Buffer

I’ve found lately when I have interviewed for Mobile UX positions that I find I cannot answer “What’s your favorite mobile app and why?” without including the whole experience. Truth is I don’t know that I have a favorite mobile app because I view my phone as a place to get things done on the go. I do play games on it but often I am checking my account balance, looking in on my investments, checking Linkedin for a person’s profile or doing some form of “business” rather then playing games or focusing on any specific app. I know some of this task based focused attention comes from my time living in NYC. When you’re constantly on the go, like you do in NYC, then you only have 5 minutes here and there to quickly do some task. Depending on the task you may check in later online or make a call to the company, if you need to go further, but by and large mobile for me is a 5 minute check in. Thus when asked I find I am often thinking about the experience as a whole. The company is keeping in touch with me via mobile, web, email, and any other platform that may be available to me. For example, when at EA, I was designing for console, web, pc, & mobile. Thus I want a consisten experience across all platforms that keep in mind that strengths and limitations of the medium.
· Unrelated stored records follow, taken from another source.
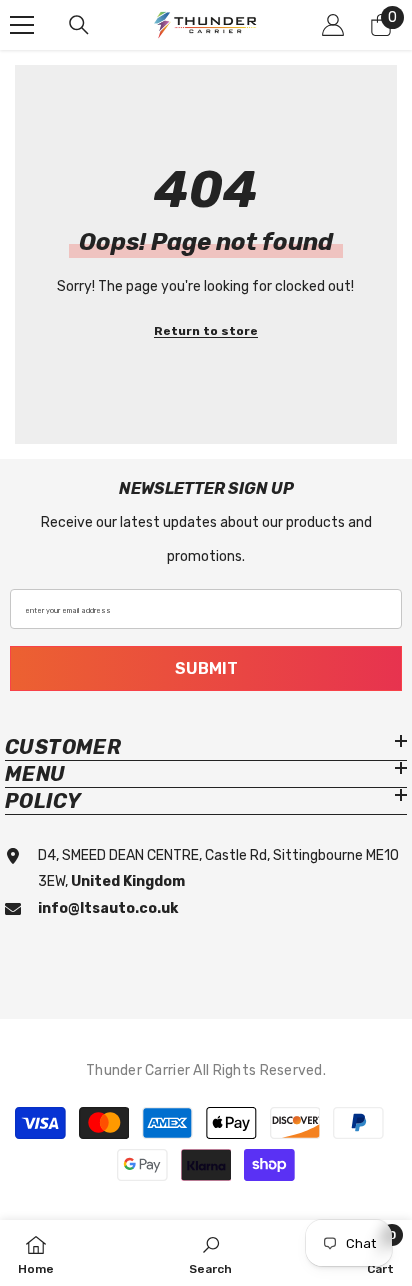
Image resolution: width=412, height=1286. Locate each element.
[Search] (79, 25)
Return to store (206, 331)
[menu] (22, 25)
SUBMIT (206, 668)
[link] (210, 1253)
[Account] (333, 25)
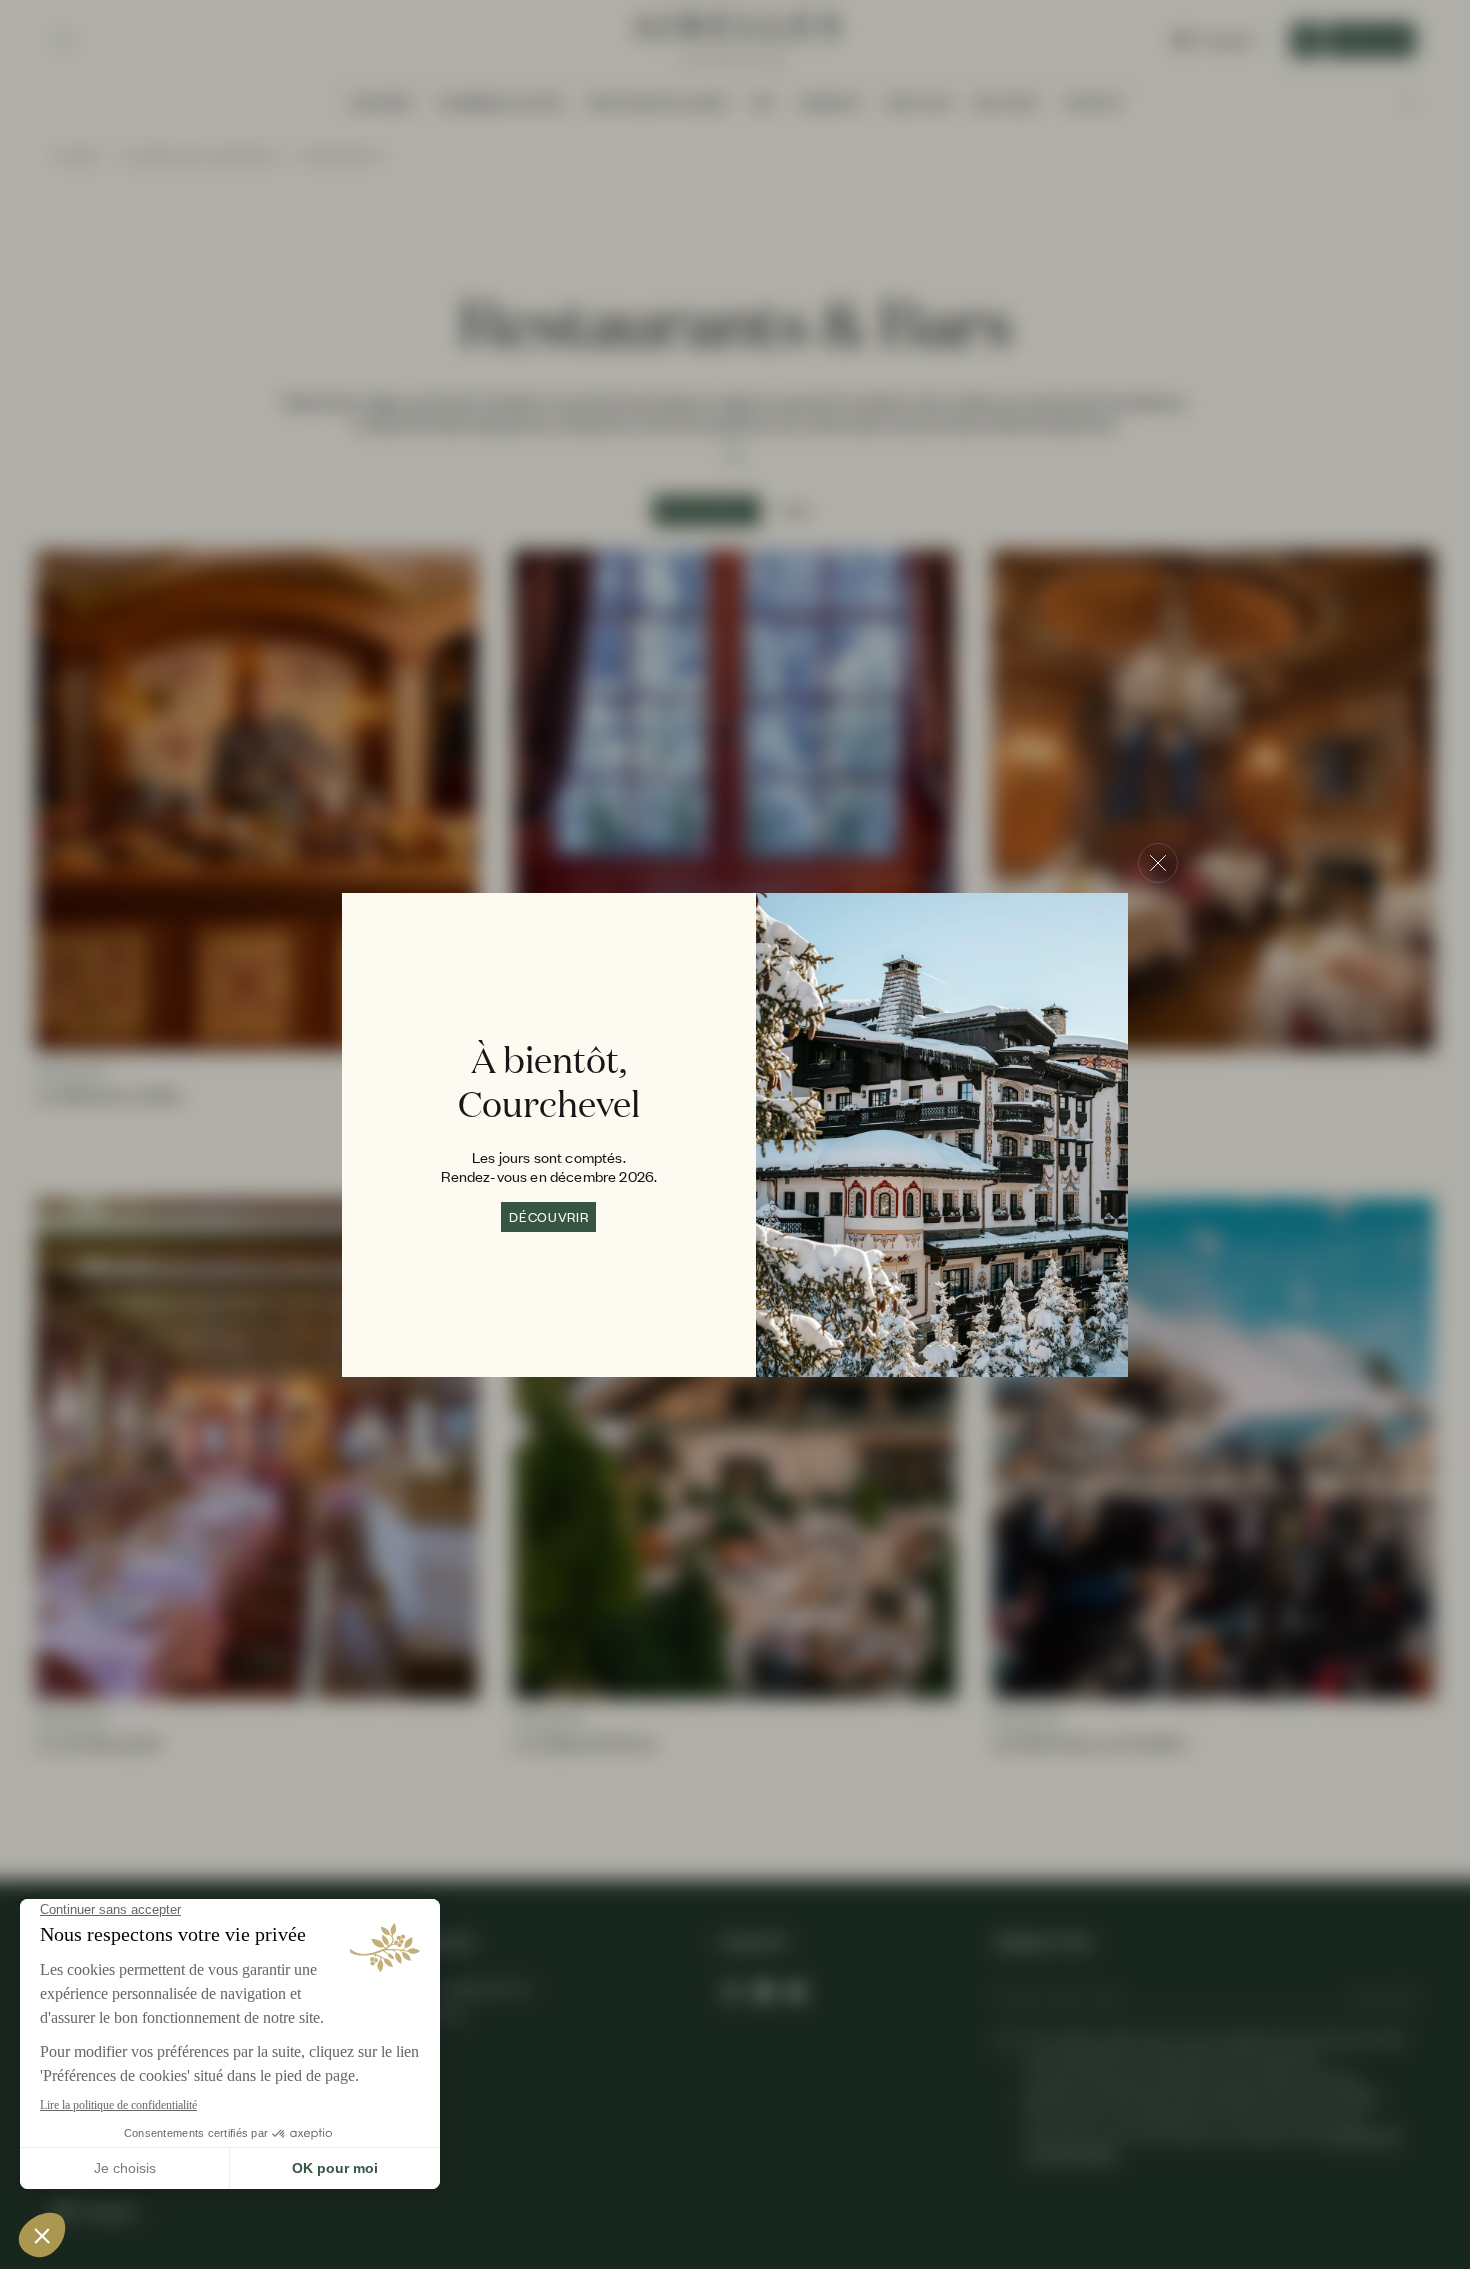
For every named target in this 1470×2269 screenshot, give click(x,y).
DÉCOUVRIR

Further, if I am asked to design a mortgage application and they want it to go mobile as well, I would encourage a “starter” app on mobile with the key pieces of the application where I could be exploring potential homes I’d like to buy, save them for later, add my email address, name, etc and then save the details of my application such as finances for when I am more comfortable and able to dig in, like at home, sitting on the couch enjoying a glass of wine. Thus mobile is a piece of the overall strategy for a company and should be relevant to what I can do quickly without bogging me down for hours at a time, unless of course it’s video or gaming. But that’s something different entirely.